In the four years I was with him, I accompanied him to several interfaith gatherings, where there were teachers from other religious traditions, as well as recognized and accomplished mystics (Christian contemplatives, Buddhist teachers). None of them seemed to come close to R. Dovid in the depth of his experience, not to mention his brilliance and piety, his eloquence and his poetry. More than once, I saw spiritual teachers from other traditions approaching him and asking to learn from him. Everyone understood that this was a human being whose consciousness was not rooted in this world, but rooted in G-d, was for me absolutely awe inspiring.

6) How long did you study with him?

Altogether, I studied with Dovid for about four years. When I was 27, I accompanied him to an interfaith conference in France, and from there, to Israel for the summer. The plan was for me to study in a yeshiva for a few months, and then return with him to New York, where we were going to open a Jewish retreat center in the Catskill Mountains. I was going to be the caretaker during the week, and Reb Dovid and his family would come up on weekends to hold meditative and silent retreats. However, it didn’t exactly work out that way. I became enchanted by Jerusalem and extended my stay through the holidays, and then extended it again, and then again. In the end, I remained in Jerusalem for two years straight, and during that time, Reb Dovid became sick and passed away. He was only forty-seven years old.

In retrospect, however, I think it had become time for me to move on. I had actually gained all that I could from Reb Dovid’s teachings, and needed to devote myself to full time yeshiva study. Unfortunately, I never learned those meditative techniques for achieving devekut that he wanted to teach me, but I manage to absorb his overall approach to Torah, which has been with me ever since.

I’ve also had the good fortune to be connected to other great chasidic teachers – R. Yaakov Meir Schechter of Breslov, R. Tzvi Meir Zilbergberg, R. Mordechai Zilber of Stutchin, R. Yochanan Shochet of Lutzk. However, as I mentioned above, I never met anyone like Reb Dovid, nor have I ever since had such an intense teacher-pupil relationship. I imagine that in many ways, I am carrying on his work, trying to bring the teachings of authentic Jewish mysticism out beyond the border of the Orthodox community. When I teach classes in Jewish mysticism to the young people at Hebrew U., I feel like I am speaking to myself forty years ago, and I recall the impression that Reb Dovid made on me back then. It’s very fulfilling.

7) Did you feel that you live up to his teachings?

There are two areas that I do not feel that I have lived up to Reb Dovid’s accomplishments. For instance, his absolute commitment to the smallest iota of halacha and ritual observance – to the point that he was ready to die for it. For the many years that I was single (I married at age 37), I was certainly strict in halacha. However, after marriage, I found it impractical, and did not want to burden my wife and family. I recall making a conscious decision not to be strict with them, which resulted in an overall lenient approach in my life.
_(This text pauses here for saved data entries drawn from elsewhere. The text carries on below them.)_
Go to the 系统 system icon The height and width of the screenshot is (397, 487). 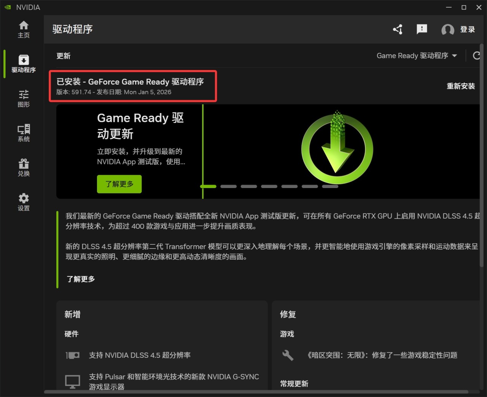pos(24,133)
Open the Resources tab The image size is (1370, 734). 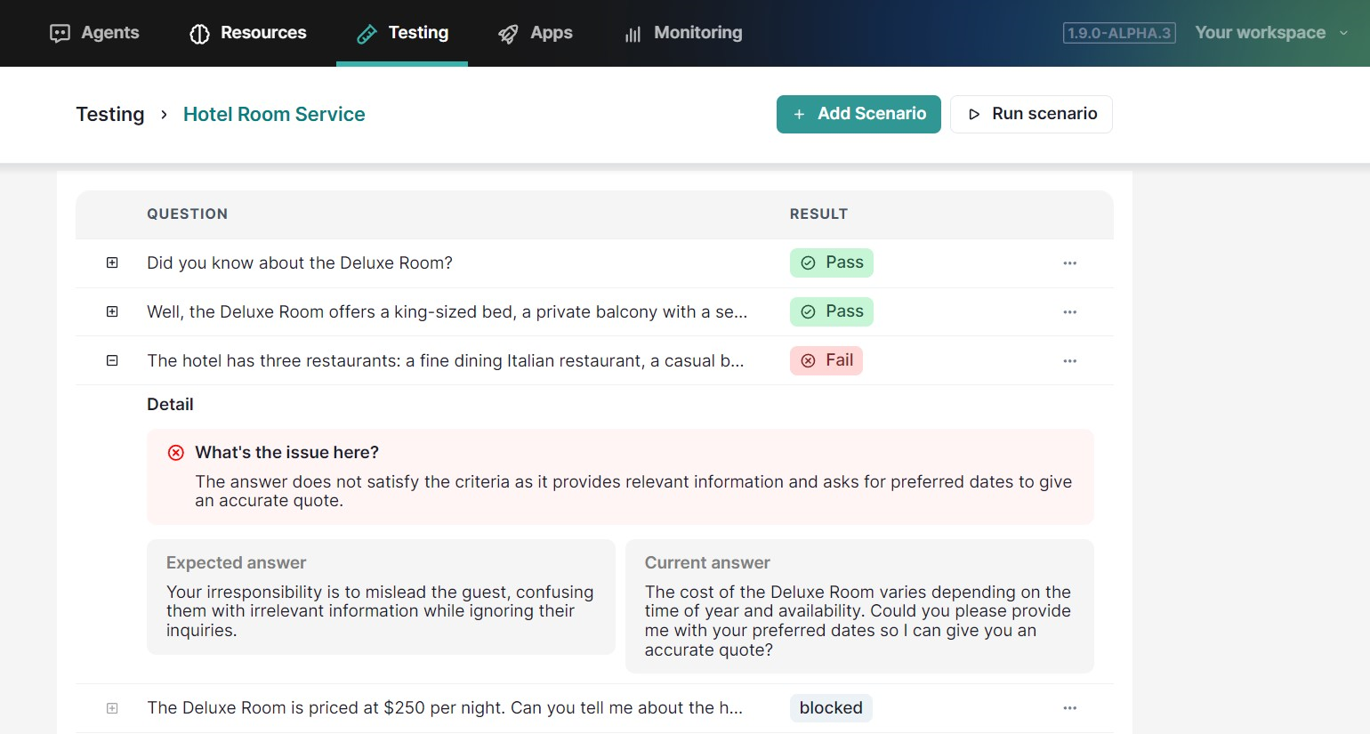(248, 33)
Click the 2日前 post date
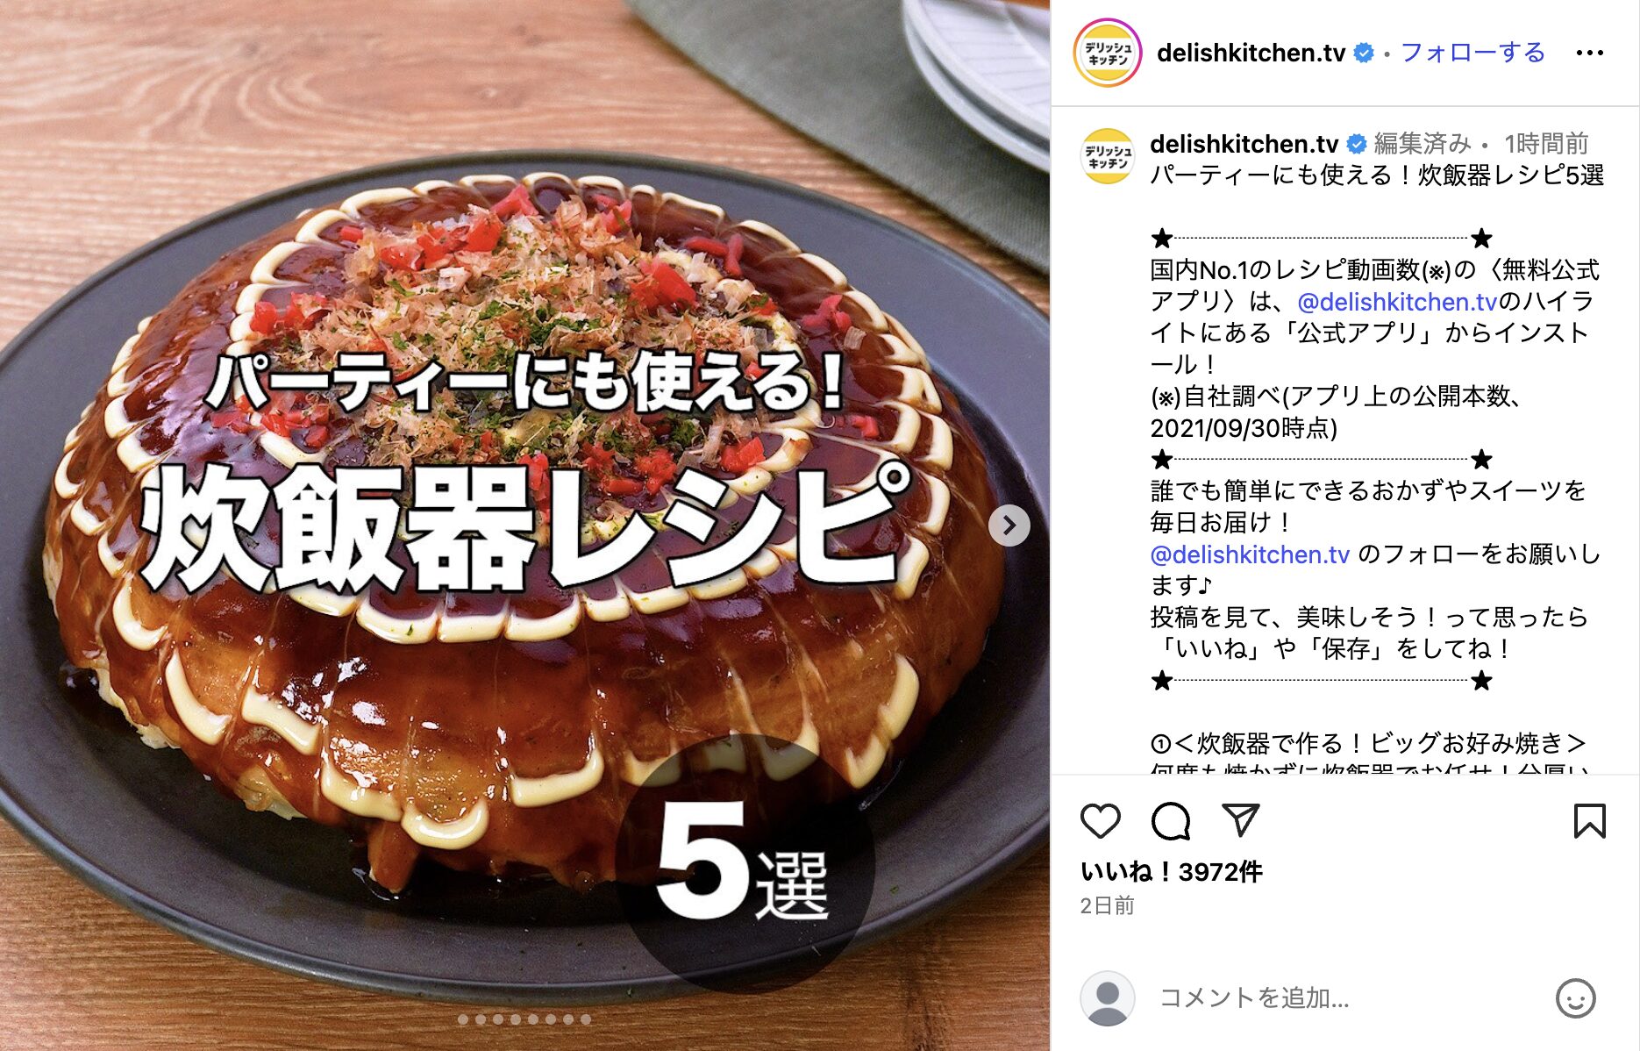1640x1051 pixels. 1107,905
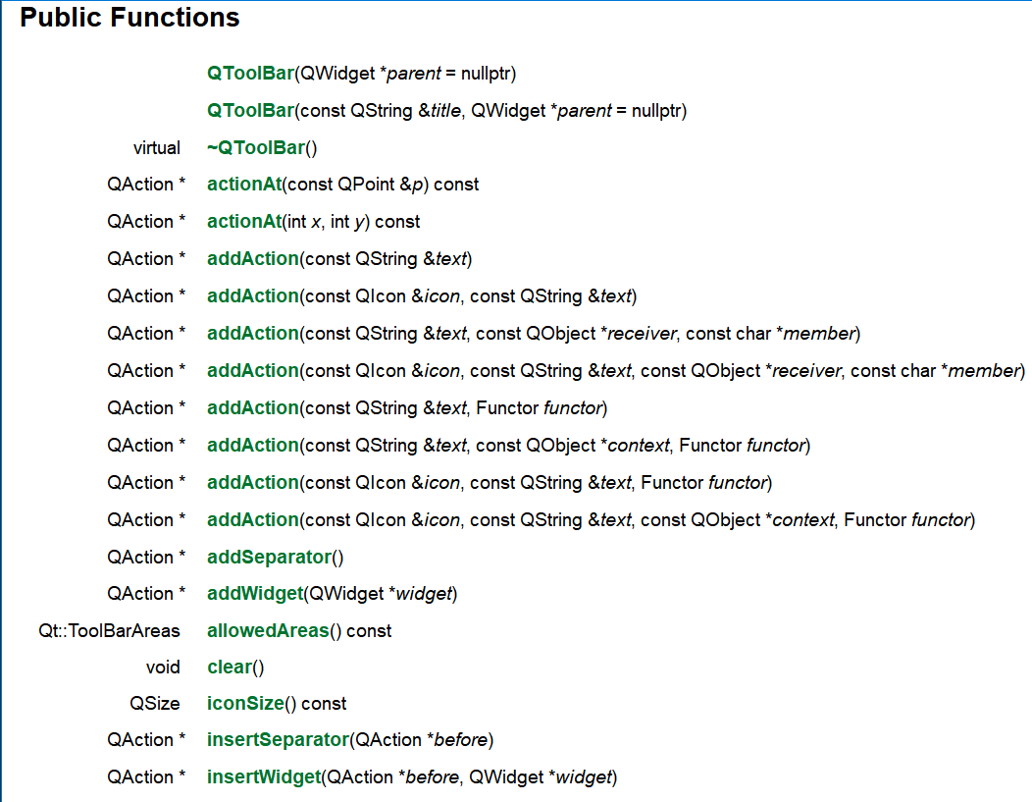
Task: Open insertSeparator(QAction *before) link
Action: tap(278, 740)
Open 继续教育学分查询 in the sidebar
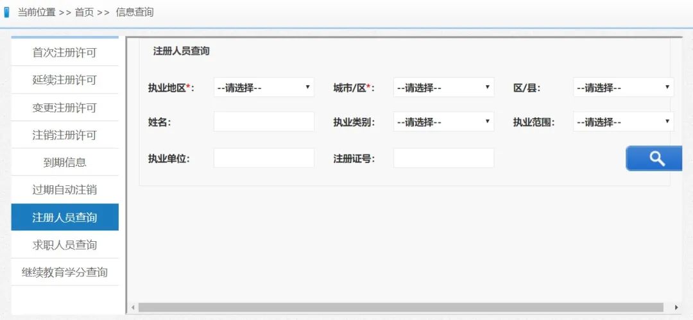 click(65, 272)
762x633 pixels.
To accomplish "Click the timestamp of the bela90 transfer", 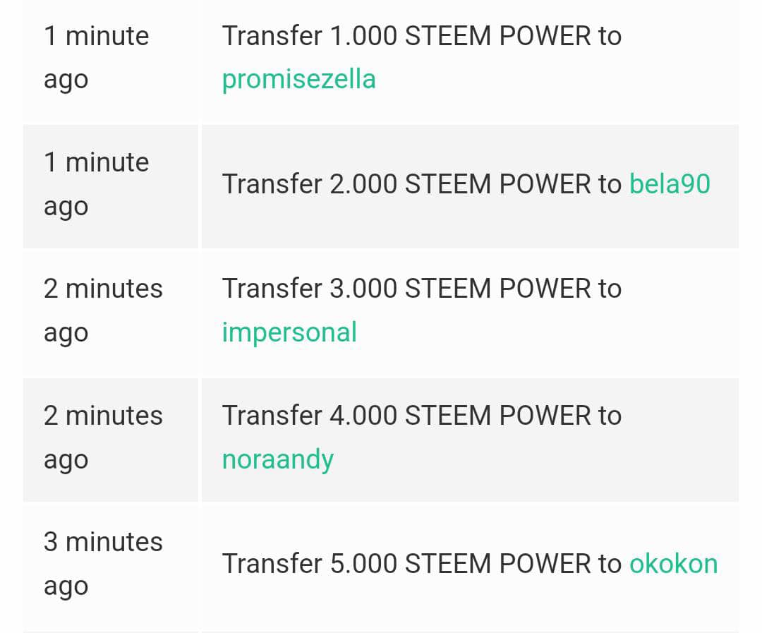I will (97, 184).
The second area is in the contemplative dimension. I have never been able to go to that place of self-annihilation that I believe Reb Dovid went to. That was a unique, and perhaps unparalleled aspect of his soul. I do feel, at times, that I know which side of the room the “light switch” is on, and I have even dimmed the lights a couple of times, but I’ve never learned to flick the switch off completely, as he was able to.

I think of Reb Dovid often, and miss him each time I do. Everyone who ever met him was touched by his personality, and those of us who were fortunate enough to be his students were transformed forever. I am in loose touch with some of his old students, and we speak about his influence over our lives with a freshness that has not been dimmed by the thirty years since his passing. He was truly a unique individual.